TESTO DI PARTENZA:
<<<<

Vivere a Luanda: dai bairros ai grattacieli, un giro in auto

Vivere a Luanda
Per le strade di Luanda, Angola
Verso il centro di Luanda, lungo la Samba. Una storia di zungueiras, bum bum e casse di champagne.

Vivo in Angola da quasi due anni. A Luanda, sì, ma in un quartiere po’ defilato, in una zona considerata più tranquilla, dentro ad un compound con guardie all’ingresso. Oggi però, ti porto in centro città.

Appena un centinaio di metri dopo il cancello del compound, alla tua sinistra c’è un piccolo bairro.  Una baraccopoli. Questo è piccino, nemmeno un centinaio persone, ma ce ne sono di molto grandi, e sono parecchi. Intrichi informi che spesso sorgono in luoghi abusivi, luoghi in cui la corrente elettrica non è allacciata e le fonti d’acqua più vicine sono in realtà alquanto distanti, i bairros accolgono la fetta più povera ma più consistente della popolazione.

Quante persone? Difficile dirlo con precisione: i decenni di guerra civile hanno parzialmente cancellato l’identità di generazioni, che oggi risultano ancora prive non solo di documenti di riconoscimento ma anche di una data di nascita certa.  L’immensa distesa di baracche la puoi vedere già dall’aereo; noi, però, torniamo alla nostra auto: non dimenticare che stiamo andando in centro città.

Imbocchiamo la strada principale, la Samba. Quella dove, a volte, ci sono dei maiali che scorrazzano. Oggi invece vediamo sfilare accanto a noi tante zungueiras, le venditrici ambulanti. Dritte come fusi, sfidano ogni giorno le leggi della fisica, camminando avanti e indietro senza piegarsi sotto il peso che reggono sul capo. Spesso si tratta di cibo: grosse bacinelle colme di caschi di banane, avocado, manghi, ma anche bomboloni alla crema, cartoni di uova e, talvolta, casse da cui fuoriescono lunghe code di sconosciuti pesci atlantici. Sul dorso, ogni tanto, è legato un bimbo, cullato dall’ancheggiare della madre.

La controparte maschile della zungueira esiste. Ma non porta nulla sulla testa e nemmeno percorre le strade senza posa. Prende posto nel bel mezzo del traffico invece, tra una corsia e l’altra, e vi staziona per un tempo indefinito: qualche ora o anche tutta la giornata. Tenta di piazzare la più grande varietà di merce immaginabile. Si diceva che da Harrods potevi trovare dall’ago all’elefante. Bhè, prova a percorrere la Samba: dai parasole ai sacchi di popcorn, dalla carta igienica ai tergicristalli, e poi galline, scope, canotti gonfiabili, mollette per il bucato, tartarughe, acqua in sacchetti di nylon, ghiaccio (?!?), pettini, attaccapanni, armadi, cuccioli di cane, caricabatterie, vestiti da principessa.

>>>>

DATI MOSTRATI:
<<<<

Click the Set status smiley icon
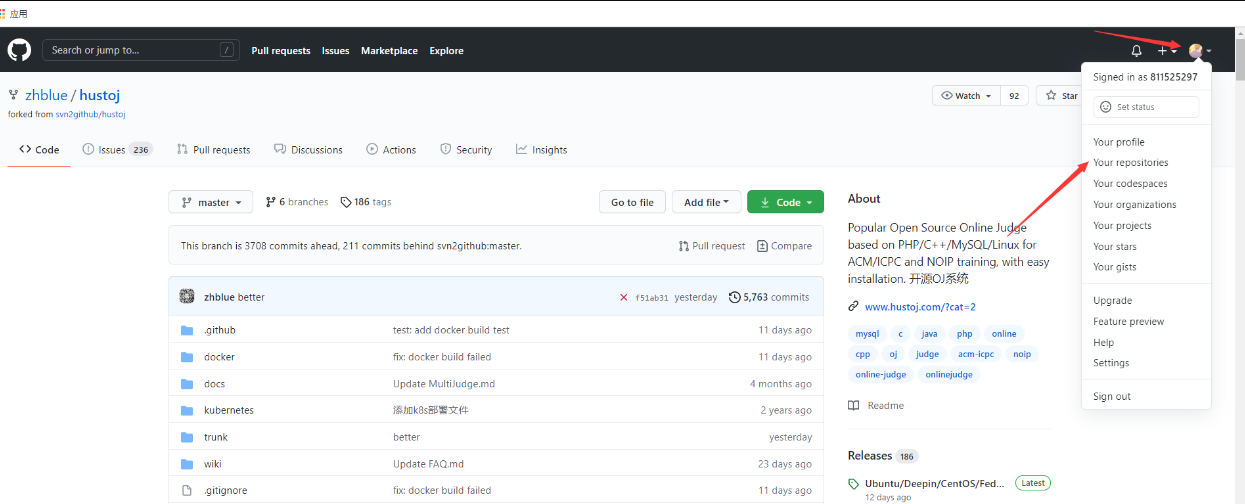The image size is (1245, 504). point(1105,107)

>>>>

COSA FARE: Riassumi in due frasi il testo sulla vita a Luanda. Questi dati vengono da un'altra fonte.

ESITO DEL COMPITO: Il testo accompagna il lettore in auto da un compound in una zona tranquilla di Luanda verso il centro, passando accanto a un piccolo bairro, una baraccopoli come quelle in cui vive la parte più povera ma più numerosa della popolazione, spesso senza corrente e con l'acqua lontana. Lungo la strada principale, la Samba, si incontrano le zungueiras, venditrici ambulanti che portano la merce sulla testa, e i venditori uomini che restano fermi in mezzo al traffico offrendo ogni genere di articoli.